* **ABOUT THIS EXERCISE**
Starting from the first line below, repeat the data exactly through to the last.

* **DATA TO PROCESS**
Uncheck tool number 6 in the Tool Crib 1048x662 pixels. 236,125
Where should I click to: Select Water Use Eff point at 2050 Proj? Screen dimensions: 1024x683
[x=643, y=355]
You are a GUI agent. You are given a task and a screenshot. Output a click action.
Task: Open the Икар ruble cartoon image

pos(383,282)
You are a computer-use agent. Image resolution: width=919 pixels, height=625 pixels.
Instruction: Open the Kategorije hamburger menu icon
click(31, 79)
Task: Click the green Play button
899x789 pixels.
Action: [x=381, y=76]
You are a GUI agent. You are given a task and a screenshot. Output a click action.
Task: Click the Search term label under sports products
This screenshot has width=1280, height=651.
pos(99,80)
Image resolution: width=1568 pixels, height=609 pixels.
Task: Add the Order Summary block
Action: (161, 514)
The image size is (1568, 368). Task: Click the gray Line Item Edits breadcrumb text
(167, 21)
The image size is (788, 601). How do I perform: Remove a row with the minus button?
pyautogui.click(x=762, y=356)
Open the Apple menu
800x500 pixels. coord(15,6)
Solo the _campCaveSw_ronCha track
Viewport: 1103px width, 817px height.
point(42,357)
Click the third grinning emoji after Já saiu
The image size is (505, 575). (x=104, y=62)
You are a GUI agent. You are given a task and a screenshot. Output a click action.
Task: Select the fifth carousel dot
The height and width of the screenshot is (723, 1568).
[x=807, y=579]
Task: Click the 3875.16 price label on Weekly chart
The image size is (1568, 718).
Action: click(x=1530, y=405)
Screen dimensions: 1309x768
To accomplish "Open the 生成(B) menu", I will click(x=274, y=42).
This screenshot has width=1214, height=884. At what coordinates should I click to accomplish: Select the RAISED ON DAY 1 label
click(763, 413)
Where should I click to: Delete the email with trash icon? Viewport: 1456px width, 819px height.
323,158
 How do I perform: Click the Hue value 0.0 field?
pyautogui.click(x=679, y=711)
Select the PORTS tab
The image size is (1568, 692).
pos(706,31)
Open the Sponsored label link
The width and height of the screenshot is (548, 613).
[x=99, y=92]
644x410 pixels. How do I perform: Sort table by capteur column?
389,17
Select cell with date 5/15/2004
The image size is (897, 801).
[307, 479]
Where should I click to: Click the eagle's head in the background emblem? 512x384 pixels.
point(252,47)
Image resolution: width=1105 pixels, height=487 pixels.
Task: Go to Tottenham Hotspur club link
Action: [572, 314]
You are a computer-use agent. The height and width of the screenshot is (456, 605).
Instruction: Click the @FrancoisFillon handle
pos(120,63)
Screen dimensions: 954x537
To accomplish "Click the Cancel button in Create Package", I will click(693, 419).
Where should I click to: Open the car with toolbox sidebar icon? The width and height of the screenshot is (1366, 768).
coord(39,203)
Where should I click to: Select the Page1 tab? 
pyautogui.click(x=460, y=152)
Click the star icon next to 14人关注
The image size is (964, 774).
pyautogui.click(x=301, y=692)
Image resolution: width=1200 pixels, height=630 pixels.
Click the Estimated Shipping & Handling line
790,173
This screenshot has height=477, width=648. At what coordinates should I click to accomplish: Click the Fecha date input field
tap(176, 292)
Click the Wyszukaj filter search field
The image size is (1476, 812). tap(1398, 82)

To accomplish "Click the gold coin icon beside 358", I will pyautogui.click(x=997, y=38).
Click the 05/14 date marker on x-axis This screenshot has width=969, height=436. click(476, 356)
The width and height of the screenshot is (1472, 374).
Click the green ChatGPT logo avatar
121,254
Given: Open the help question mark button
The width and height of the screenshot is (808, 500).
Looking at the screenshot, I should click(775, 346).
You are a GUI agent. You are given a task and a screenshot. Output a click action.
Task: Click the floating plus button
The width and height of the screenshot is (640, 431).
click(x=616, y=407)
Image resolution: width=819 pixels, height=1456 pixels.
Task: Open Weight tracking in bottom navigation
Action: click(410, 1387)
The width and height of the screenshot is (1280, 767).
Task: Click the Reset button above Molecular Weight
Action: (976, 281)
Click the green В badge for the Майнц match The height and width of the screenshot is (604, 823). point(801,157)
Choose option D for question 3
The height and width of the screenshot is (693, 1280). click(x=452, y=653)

* **EXERCISE OUTPUT**
Uncheck tool number 6 in the Tool Crib 1048x662 pixels. 236,125
Where should I click to: Select Water Use Eff point at 2050 Proj? Screen dimensions: 1024x683
[x=643, y=355]
You are a GUI agent. You are given a task and a screenshot. Output a click action.
Task: Open the Икар ruble cartoon image

pos(383,282)
You are a computer-use agent. Image resolution: width=919 pixels, height=625 pixels.
Instruction: Open the Kategorije hamburger menu icon
click(31, 79)
Task: Click the green Play button
899x789 pixels.
Action: [x=381, y=76]
You are a GUI agent. You are given a task and a screenshot. Output a click action.
Task: Click the Search term label under sports products
This screenshot has width=1280, height=651.
pos(99,80)
Image resolution: width=1568 pixels, height=609 pixels.
Task: Add the Order Summary block
Action: (161, 514)
The image size is (1568, 368). Task: Click the gray Line Item Edits breadcrumb text
(167, 21)
The image size is (788, 601). How do I perform: Remove a row with the minus button?
pyautogui.click(x=762, y=356)
Open the Apple menu
800x500 pixels. coord(15,6)
Solo the _campCaveSw_ronCha track
Viewport: 1103px width, 817px height.
point(42,357)
Click the third grinning emoji after Já saiu
The image size is (505, 575). (x=104, y=62)
You are a GUI agent. You are given a task and a screenshot. Output a click action.
Task: Select the fifth carousel dot
The height and width of the screenshot is (723, 1568).
[x=807, y=579]
Task: Click the 3875.16 price label on Weekly chart
The image size is (1568, 718).
Action: click(x=1530, y=405)
Screen dimensions: 1309x768
To accomplish "Open the 生成(B) menu", I will click(x=274, y=42).
This screenshot has width=1214, height=884. At what coordinates should I click to accomplish: Select the RAISED ON DAY 1 label
click(763, 413)
Where should I click to: Delete the email with trash icon? Viewport: 1456px width, 819px height.
323,158
 How do I perform: Click the Hue value 0.0 field?
pyautogui.click(x=679, y=711)
Select the PORTS tab
The image size is (1568, 692).
pos(706,31)
Open the Sponsored label link
The width and height of the screenshot is (548, 613).
[x=99, y=92]
644x410 pixels. How do I perform: Sort table by capteur column?
389,17
Select cell with date 5/15/2004
The image size is (897, 801).
[307, 479]
Where should I click to: Click the eagle's head in the background emblem? 512x384 pixels.
point(252,47)
Image resolution: width=1105 pixels, height=487 pixels.
Task: Go to Tottenham Hotspur club link
Action: [572, 314]
You are a computer-use agent. The height and width of the screenshot is (456, 605).
Instruction: Click the @FrancoisFillon handle
pos(120,63)
Screen dimensions: 954x537
To accomplish "Click the Cancel button in Create Package", I will click(693, 419).
Where should I click to: Open the car with toolbox sidebar icon? The width and height of the screenshot is (1366, 768).
coord(39,203)
Where should I click to: Select the Page1 tab? 
pyautogui.click(x=460, y=152)
Click the star icon next to 14人关注
The image size is (964, 774).
pyautogui.click(x=301, y=692)
Image resolution: width=1200 pixels, height=630 pixels.
Click the Estimated Shipping & Handling line
790,173
This screenshot has height=477, width=648. At what coordinates should I click to accomplish: Click the Fecha date input field
tap(176, 292)
Click the Wyszukaj filter search field
The image size is (1476, 812). tap(1398, 82)

To accomplish "Click the gold coin icon beside 358", I will pyautogui.click(x=997, y=38).
Click the 05/14 date marker on x-axis This screenshot has width=969, height=436. click(476, 356)
The width and height of the screenshot is (1472, 374).
Click the green ChatGPT logo avatar
121,254
Given: Open the help question mark button
The width and height of the screenshot is (808, 500).
Looking at the screenshot, I should click(775, 346).
You are a GUI agent. You are given a task and a screenshot. Output a click action.
Task: Click the floating plus button
The width and height of the screenshot is (640, 431).
click(x=616, y=407)
Image resolution: width=819 pixels, height=1456 pixels.
Task: Open Weight tracking in bottom navigation
Action: click(410, 1387)
The width and height of the screenshot is (1280, 767).
Task: Click the Reset button above Molecular Weight
Action: (976, 281)
Click the green В badge for the Майнц match The height and width of the screenshot is (604, 823). point(801,157)
Choose option D for question 3
The height and width of the screenshot is (693, 1280). click(x=452, y=653)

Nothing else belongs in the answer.